-- Task details --
Given the records below, would you repeat exactly the lines that begin at the one containing "For every named" and end at the one containing "[Warenkorb] (1622, 74)", inclusive?

-- Source data --
+ + + + +

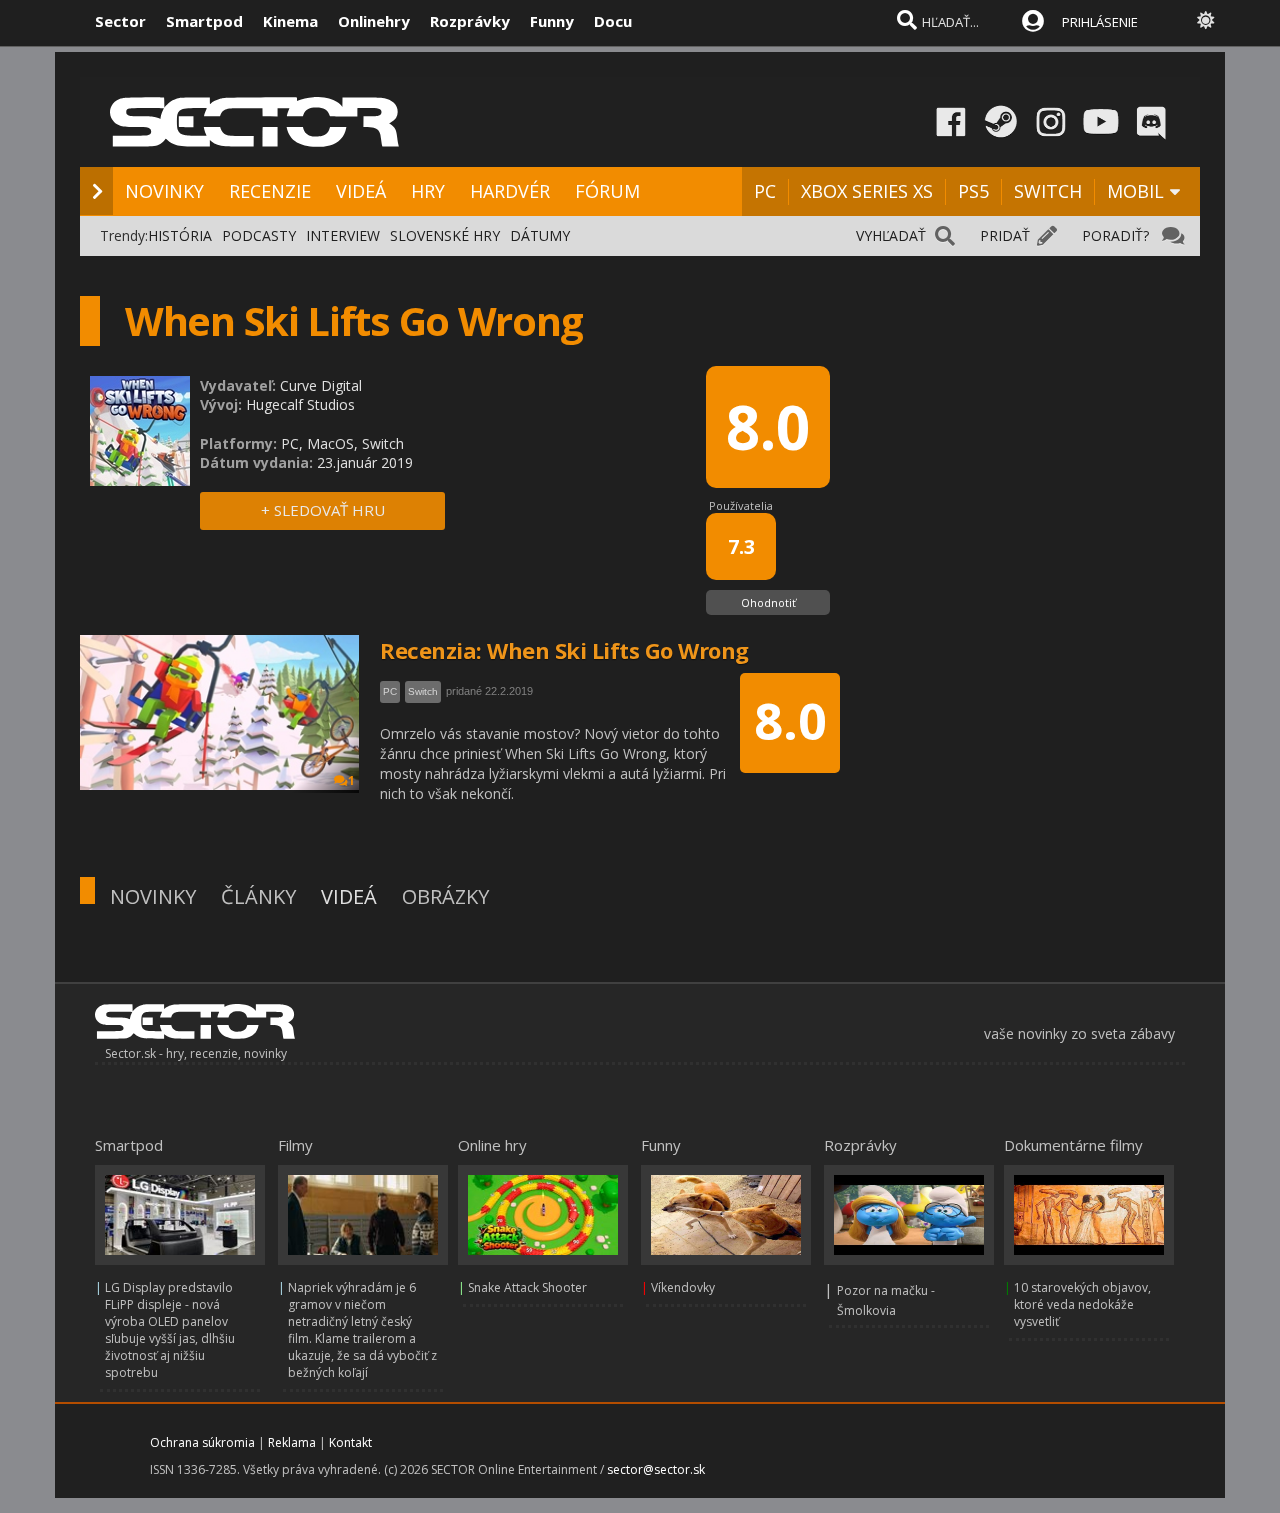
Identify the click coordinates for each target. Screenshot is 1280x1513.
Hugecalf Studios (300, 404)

+ + + + +

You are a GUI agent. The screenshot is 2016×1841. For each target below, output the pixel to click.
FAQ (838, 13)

+ + + + +

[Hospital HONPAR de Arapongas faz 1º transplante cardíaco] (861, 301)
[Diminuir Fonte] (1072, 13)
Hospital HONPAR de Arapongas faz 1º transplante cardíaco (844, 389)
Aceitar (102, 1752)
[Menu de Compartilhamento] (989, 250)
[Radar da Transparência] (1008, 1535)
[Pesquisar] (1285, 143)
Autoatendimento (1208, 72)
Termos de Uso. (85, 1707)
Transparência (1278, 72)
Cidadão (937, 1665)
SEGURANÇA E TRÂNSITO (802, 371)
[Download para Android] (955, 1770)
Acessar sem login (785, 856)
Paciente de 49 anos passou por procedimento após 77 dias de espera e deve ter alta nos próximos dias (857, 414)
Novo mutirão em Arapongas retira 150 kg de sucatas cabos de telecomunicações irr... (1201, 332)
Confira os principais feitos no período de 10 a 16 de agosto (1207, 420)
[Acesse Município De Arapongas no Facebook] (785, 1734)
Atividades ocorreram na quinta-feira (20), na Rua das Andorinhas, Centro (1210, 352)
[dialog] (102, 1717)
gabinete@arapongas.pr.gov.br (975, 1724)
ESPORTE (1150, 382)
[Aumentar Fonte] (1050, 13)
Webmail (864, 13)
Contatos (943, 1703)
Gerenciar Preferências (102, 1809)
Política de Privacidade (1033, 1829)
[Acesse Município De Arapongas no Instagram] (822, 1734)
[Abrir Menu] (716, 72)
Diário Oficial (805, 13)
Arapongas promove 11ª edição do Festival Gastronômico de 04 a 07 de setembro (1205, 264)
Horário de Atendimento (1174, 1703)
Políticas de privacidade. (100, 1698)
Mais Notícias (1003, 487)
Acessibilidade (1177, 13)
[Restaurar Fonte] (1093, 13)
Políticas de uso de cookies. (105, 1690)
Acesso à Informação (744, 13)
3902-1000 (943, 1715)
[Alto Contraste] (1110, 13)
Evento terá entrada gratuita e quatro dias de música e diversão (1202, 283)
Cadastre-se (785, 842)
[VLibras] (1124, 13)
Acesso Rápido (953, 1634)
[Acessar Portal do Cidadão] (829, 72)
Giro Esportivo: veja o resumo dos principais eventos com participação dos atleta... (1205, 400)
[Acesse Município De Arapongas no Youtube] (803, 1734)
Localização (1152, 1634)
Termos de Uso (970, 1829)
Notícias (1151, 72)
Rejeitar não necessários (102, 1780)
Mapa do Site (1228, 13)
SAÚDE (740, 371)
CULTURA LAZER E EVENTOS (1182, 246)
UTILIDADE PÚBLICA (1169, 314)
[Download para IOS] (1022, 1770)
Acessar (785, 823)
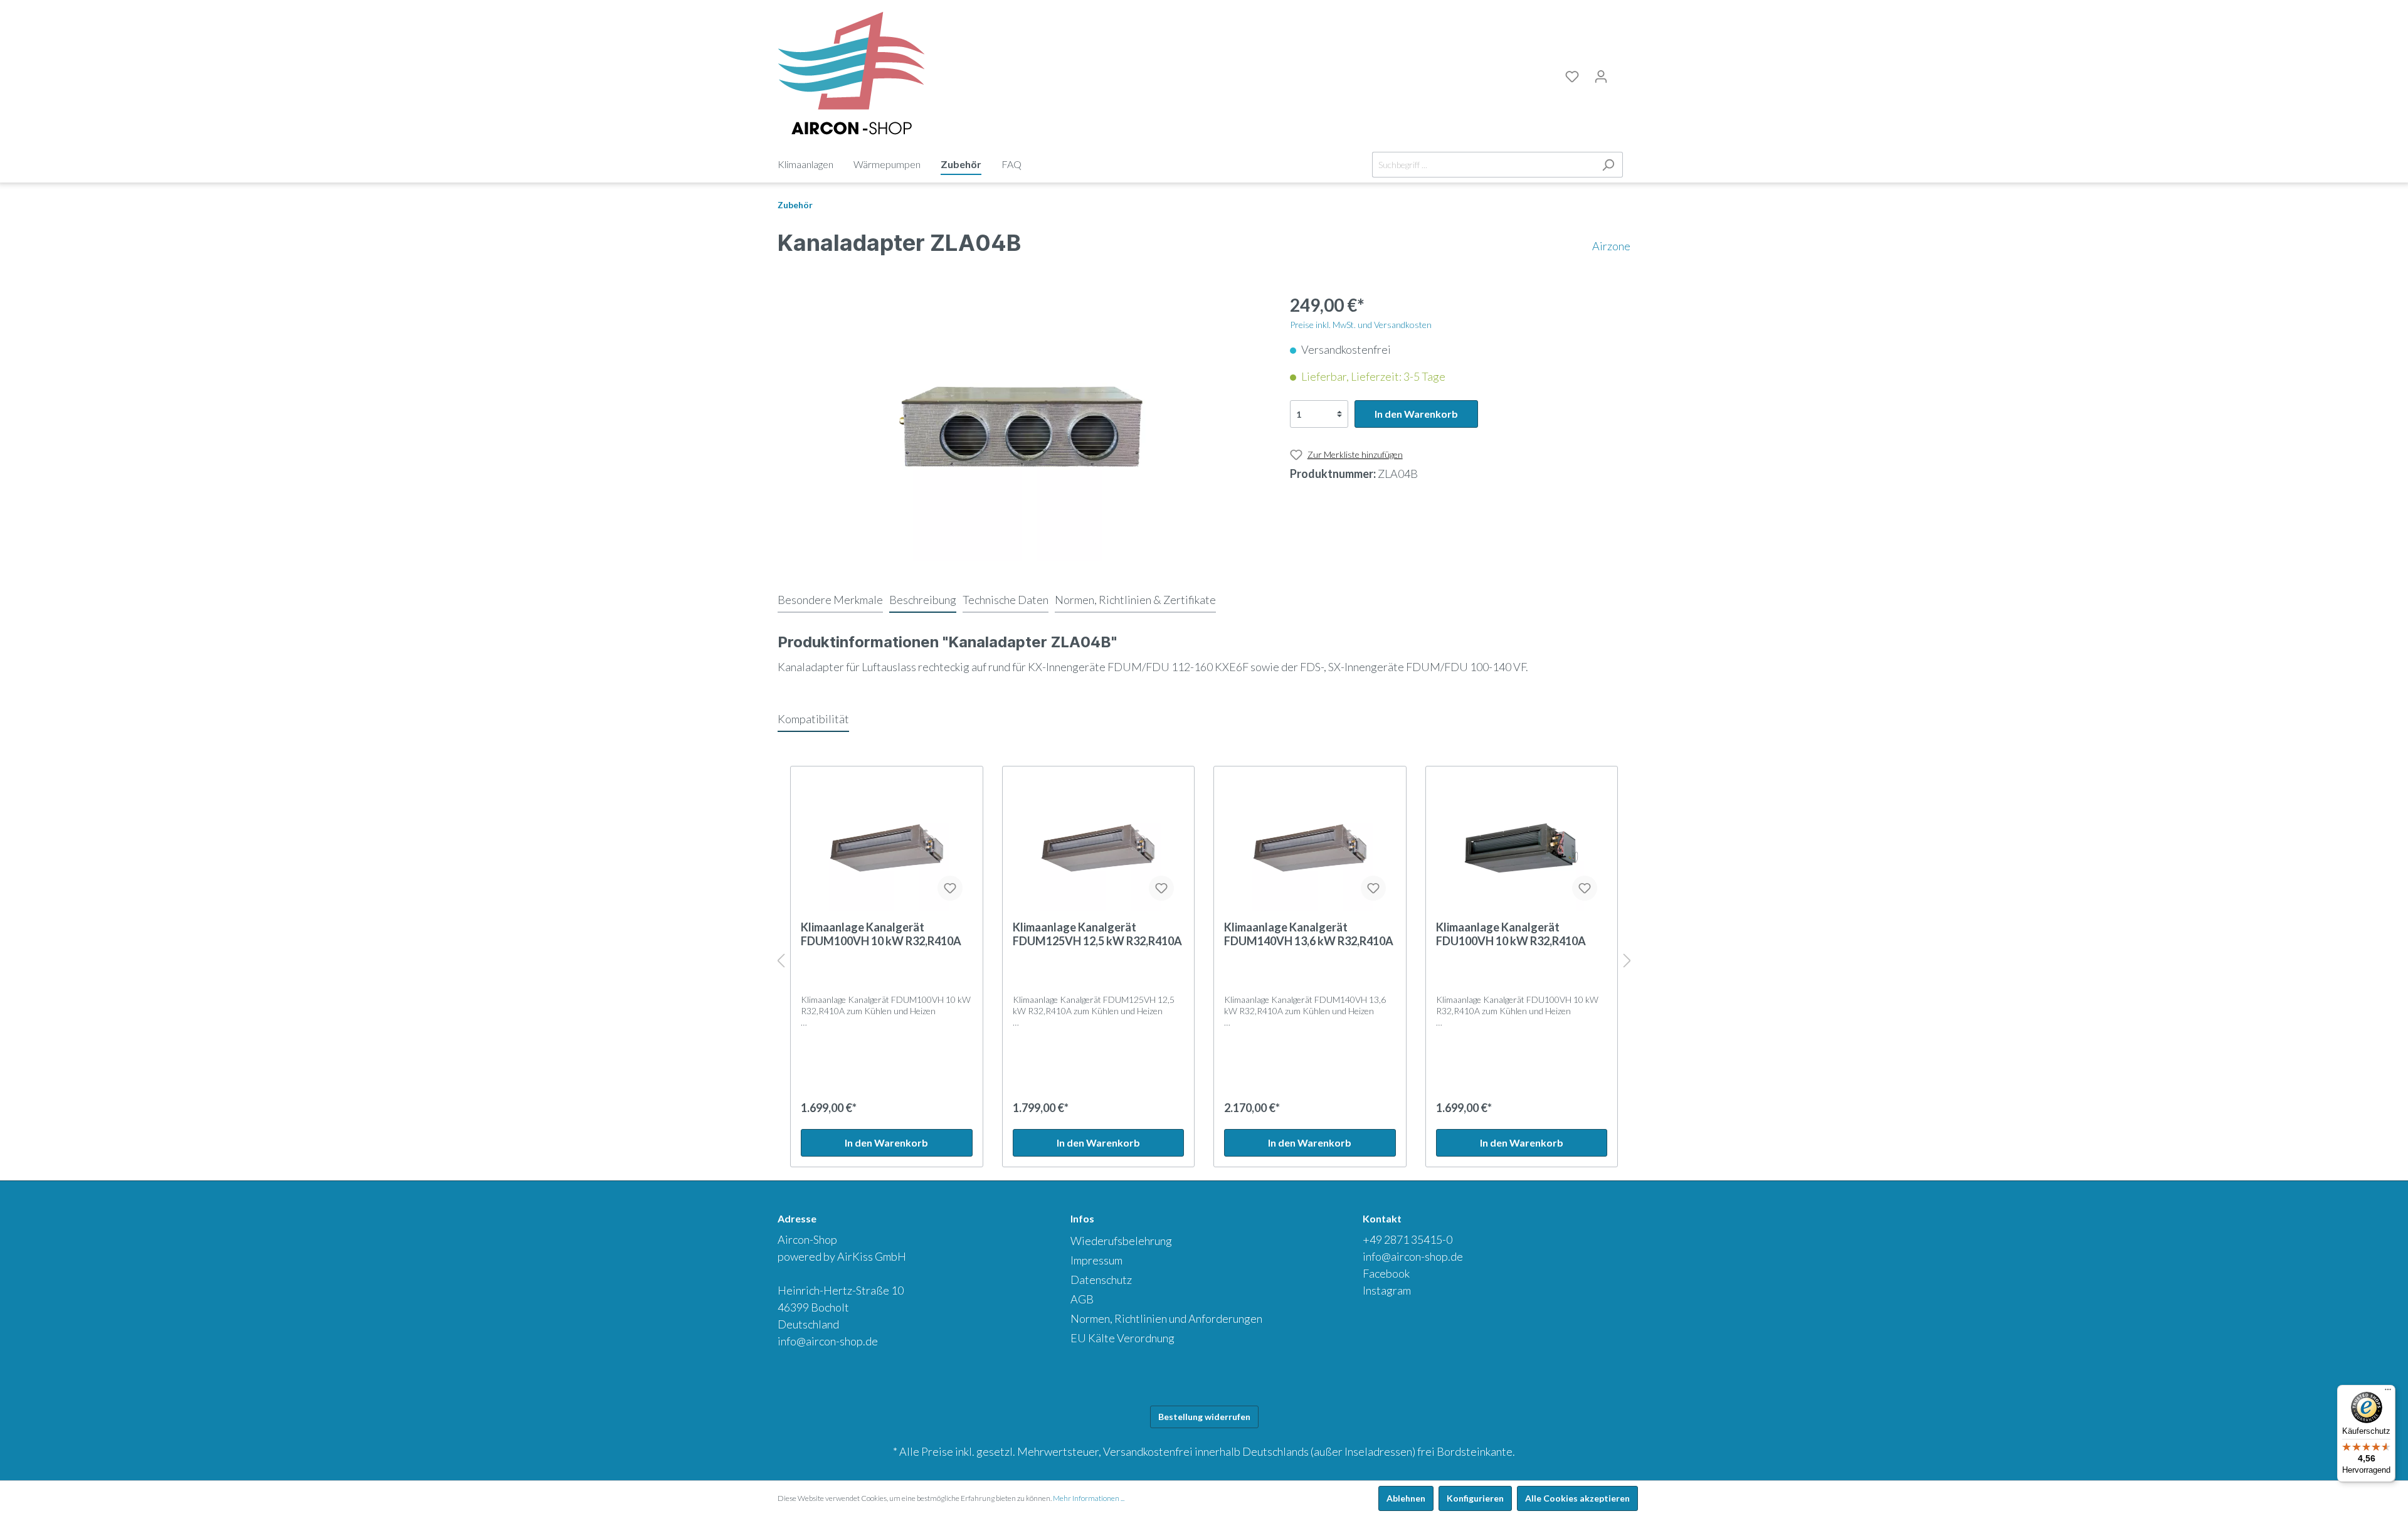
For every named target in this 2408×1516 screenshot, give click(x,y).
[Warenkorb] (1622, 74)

+ + + + +

-- Exercise output --
For every named target in this 2408×1516 screenshot, give click(x,y).
[Warenkorb] (1622, 74)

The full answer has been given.